TASK GOAL
Rewrite the entries below, from the line containing "Image resolution: width=1280" through the end of the entries, inclusive, as a JSON list of strings with one string per line and no blank lines. Leave the pictures out of the answer.

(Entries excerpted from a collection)

══════

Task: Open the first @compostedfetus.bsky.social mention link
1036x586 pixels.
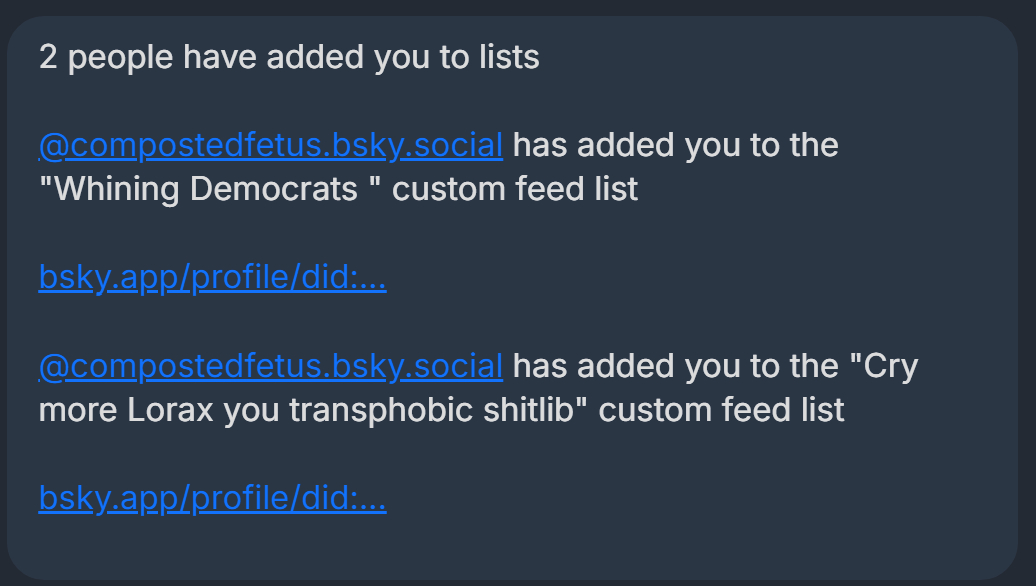Action: coord(270,146)
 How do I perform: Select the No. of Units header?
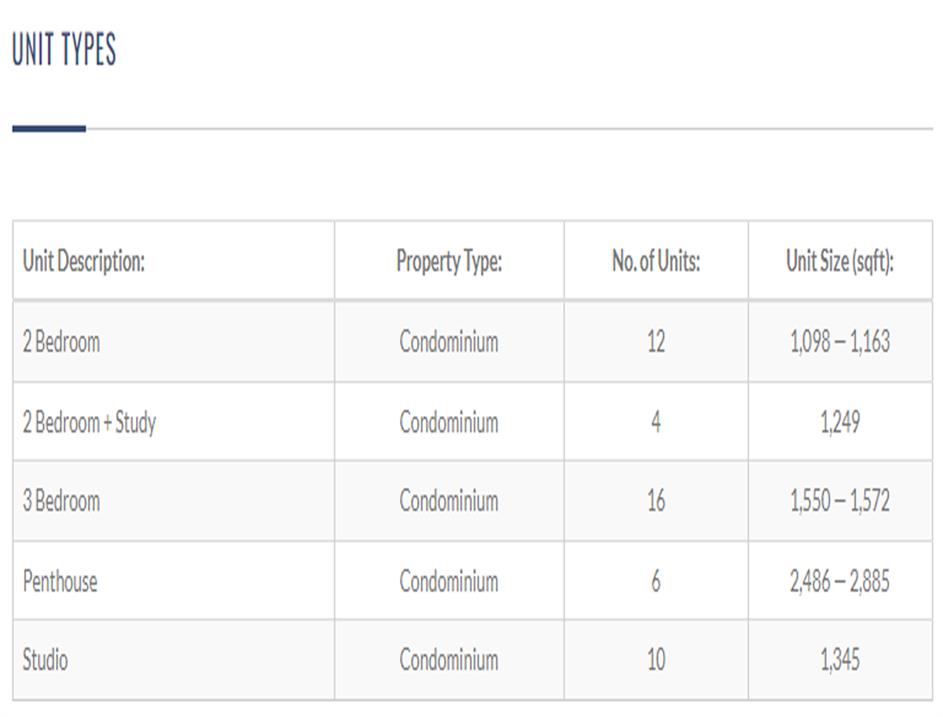coord(656,262)
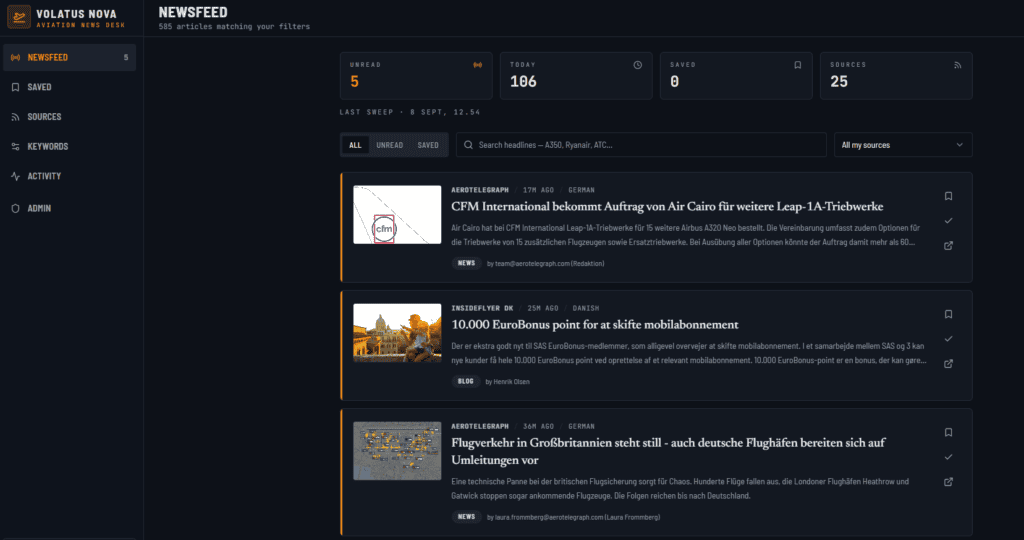This screenshot has width=1024, height=540.
Task: Mark Flugverkehr article as read checkmark
Action: coord(948,457)
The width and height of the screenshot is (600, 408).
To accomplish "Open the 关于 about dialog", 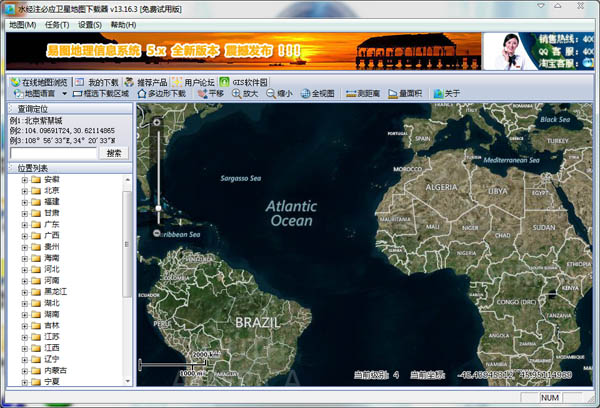I will (x=447, y=94).
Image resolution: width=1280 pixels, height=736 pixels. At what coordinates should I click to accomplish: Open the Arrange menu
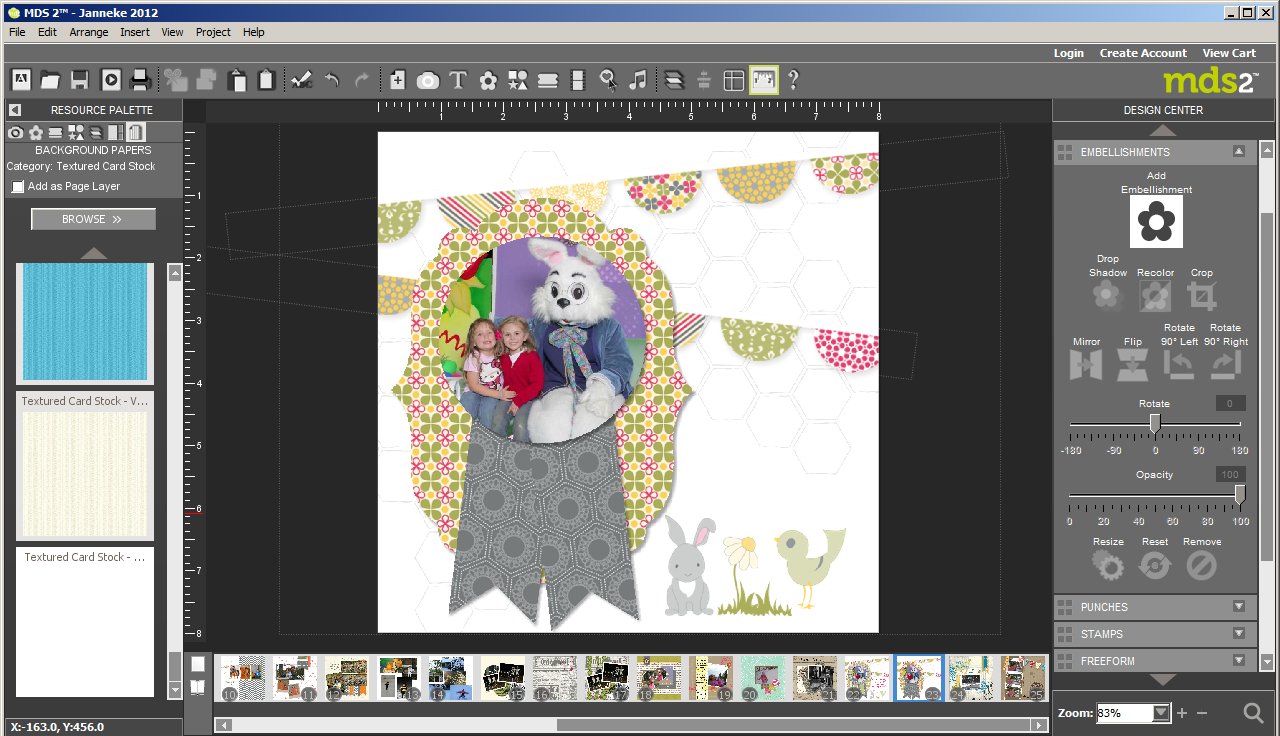tap(89, 32)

══════

SOLUTION
[
  "Image resolution: width=1280 pixels, height=736 pixels. At what coordinates should I click to accomplish: Open the Arrange menu",
  "tap(89, 32)"
]